A tail dependence analysis of green assets and the crude oil markets: insights from a cross-quantilogram approach
Journal of Economic and Administrative Sciences, ss.1-21, 2026 (ESCI, Scopus)
- Yayın Türü: Makale / Tam Makale
- Basım Tarihi: 2026
- Doi Numarası: 10.1108/jeas-07-2025-0472
- Dergi Adı: Journal of Economic and Administrative Sciences
- Derginin Tarandığı İndeksler: Emerging Sources Citation Index (ESCI), Scopus
- Sayfa Sayıları: ss.1-21
- Anahtar Kelimeler: Crude oil market, Extreme tail dependence, Green assets, Green bonds, Sustainability asset
- İstanbul Ticaret Üniversitesi Adresli: Evet
Özet
Purpose – A number of measures and initiatives have been taken globally to mitigate the environmental threats posed by reliance on fossil fuels and to facilitate the transition to a greener economy. This study aims to examine the extreme tail dependence of green assets on crude oil markets using daily returns of the crude oil and green assets from 30 May 2014 to 20 June 24 2024. Design/methodology/approach – The study employs the time-varying cross-quantilogram method to capture the tail dependence structure between green assets and crude oil markets.

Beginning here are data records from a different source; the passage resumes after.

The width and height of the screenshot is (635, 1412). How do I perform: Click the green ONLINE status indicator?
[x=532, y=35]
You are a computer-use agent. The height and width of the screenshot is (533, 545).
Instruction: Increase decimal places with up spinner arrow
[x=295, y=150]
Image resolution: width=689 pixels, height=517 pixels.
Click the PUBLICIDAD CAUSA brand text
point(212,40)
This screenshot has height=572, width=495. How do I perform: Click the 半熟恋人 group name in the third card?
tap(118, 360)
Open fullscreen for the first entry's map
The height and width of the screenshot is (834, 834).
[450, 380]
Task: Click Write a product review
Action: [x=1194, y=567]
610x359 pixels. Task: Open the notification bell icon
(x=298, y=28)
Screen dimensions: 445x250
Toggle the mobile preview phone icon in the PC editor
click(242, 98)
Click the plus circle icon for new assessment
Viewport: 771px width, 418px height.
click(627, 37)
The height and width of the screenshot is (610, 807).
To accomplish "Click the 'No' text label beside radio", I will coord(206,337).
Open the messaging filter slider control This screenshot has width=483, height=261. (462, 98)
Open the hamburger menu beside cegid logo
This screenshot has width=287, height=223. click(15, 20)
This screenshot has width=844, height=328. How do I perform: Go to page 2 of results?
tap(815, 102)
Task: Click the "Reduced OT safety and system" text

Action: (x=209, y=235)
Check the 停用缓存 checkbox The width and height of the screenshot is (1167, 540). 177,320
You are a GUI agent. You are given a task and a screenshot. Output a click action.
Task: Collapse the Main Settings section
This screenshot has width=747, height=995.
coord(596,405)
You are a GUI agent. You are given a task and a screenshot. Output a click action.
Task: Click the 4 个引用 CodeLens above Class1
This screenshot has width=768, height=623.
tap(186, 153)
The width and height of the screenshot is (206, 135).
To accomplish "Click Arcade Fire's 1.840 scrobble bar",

Findings – The results reveal a strong positive dependence between green assets (clean energy (CLEN), green bonds (GBs), environmental, social and governance (ESG) and sustainability) and crude oil markets in the extreme tail quantiles and weak positive dependence in the middle quantiles, underscoring the vulnerability of green assets to the adverse effects of crude oil shocks during crisis periods. The weak positive dependence between green assets and crude oil markets during normal periods indicates that investors consider green assets as a viable alternative investment. Further, the reliability and robustness of the findings are confirmed by the robustness checks. Practical implications – From a practical perspective, the study highlights that green assets are vulnerable to crude oil market shocks during crisis periods. Therefore, to achieve financial stability and sustainable growth, among others, monetary authority and financial regulators should incorporate the dynamics in green assets such as CLEN, GBs, ESG and sustainability into systemic risk stress testing. Originality/value – While most studies concentrated on the average or linear dependence between green assets and crude oil prices, there is limited understanding of how green assets co-move with oil prices in the tails of their return distributions, particularly during periods of extreme market conditions. Unlike previous studies, our study splits the tail quantile distribution into three categories: extreme left tail, central quantiles and extreme right tail. Each category has 10 quantile points. This approach improves the precision with which tail risk is measured.